Self calls KU-UNLV clash in Vegas ‘a business trip’
Las Vegas ? Visiting a place known as Sin City and by the slogan “What happens in Vegas, stays in Vegas,” the Kansas men’s basketball team figures to get a much different experience than most while in the gambling capital of the world tonight to take on UNLV at 8 p.m. at Thomas and Mack Center.
“Vegas does have a lot of glitz and glamour, they tell me,” KU coach Bill Self said. “But where we are staying, in The Renaissance, I’ve stayed there many times, and that’s very limited there.”
Instead of hitting the strip, trying their luck at blackjack or doing their best (or worst) to recreate scenes from The Hangover, the third-ranked Jayhawks (10-1) will take in the same sights, sounds, faces and places they’re accustomed to seeing on most road trips throughout the season.

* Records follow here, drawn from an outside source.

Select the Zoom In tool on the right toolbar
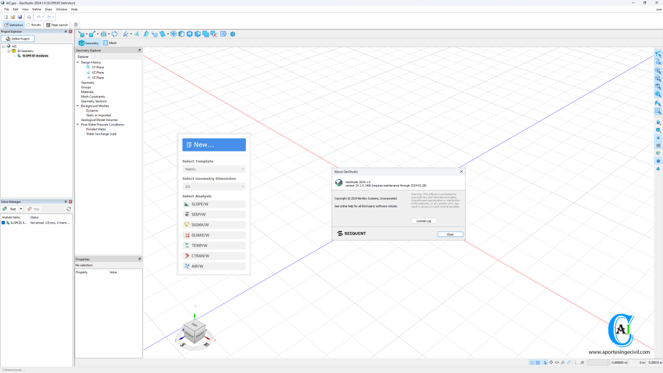 coord(657,71)
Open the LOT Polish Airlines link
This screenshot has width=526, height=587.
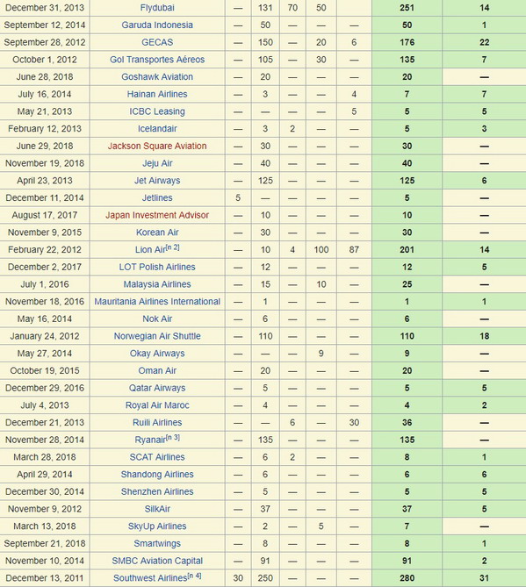click(x=157, y=267)
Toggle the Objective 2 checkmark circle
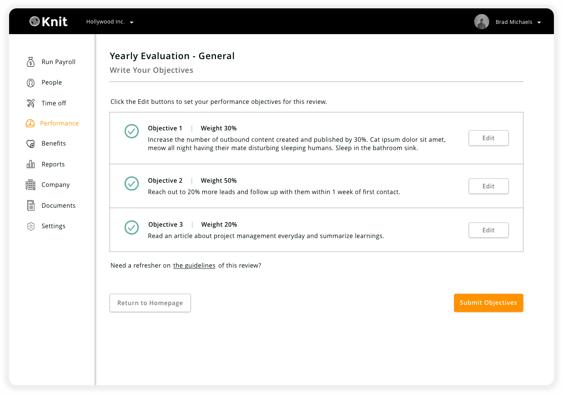Viewport: 563px width, 395px height. click(x=132, y=183)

“This is a business trip,” Self said. “We’ll stay in (Wednesday night) and go shoot the next morning and then we’ll play the game and they leave immediately after. So this won’t be any different than going to Ames (Iowa) or Manhattan or Stillwater or Norman (Oklahoma). It really won’t, from our guys’ perspective. They’ll see the lights as we drive to the hotel.”

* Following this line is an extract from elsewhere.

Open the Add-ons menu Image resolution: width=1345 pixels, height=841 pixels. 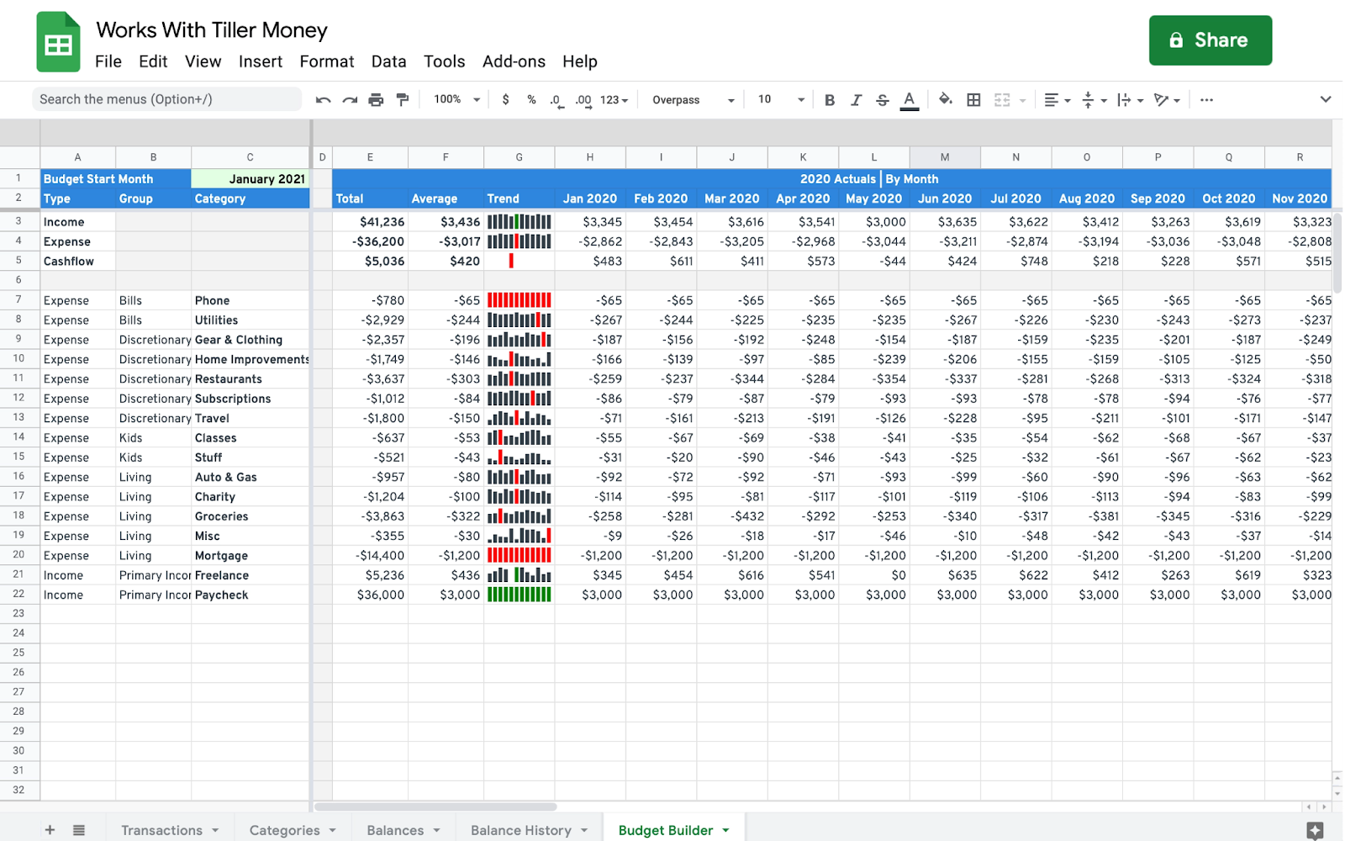514,61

With Big 12 play on deck and a 10-game winning streak in tact, the Jayhawks themselves would have it no other way. Many of them have been to Vegas in the past for one reason or another, so experiencing the local flare is far from the most important thing on their minds right now.
“We’re just looking at it like every other game,” said freshman Josh Jackson. “Of course it’s gonna be a little different playing on the road, but we just approach it the same, try to play the same, try to play hard.”
Jackson, who grew up in Detroit and finished his prep career in Napa, California, said he had made several trips to Vegas and enjoyed each one. His most memorable, however, came during his junior year of high school.
“I think my favorite (memory) was when we won the Fab 48 (AAU Tournament) for the first time,” Jackson recalled. “I had been playing in that tournament since maybe I was in eighth grade and never won it so it felt really good to finally win one.”
Winning this one, in many ways, will feel better to Jackson and his teammates. Not because of the magnitude of what this one victory would mean, but more because of what it would represent.
Having yet to play a true road game this season, in an opponent’s home gym, Jackson and the Jayhawks are bracing for a different experience than any they’ve had so far this season.
“They really haven’t told me much about it,” said Jackson when asked what warnings his KU teammates had given him about life on the road. “But I’ve played in a couple games before where me and my team were the only ones on our side in the entire gym. So I think I’ve got an idea of what to expect a little bit.”
Added Self: “I’m probably as excited about seeing how our team reacts in our first true road game (as anything). We’ve played away from home, but this will be a little bit different.”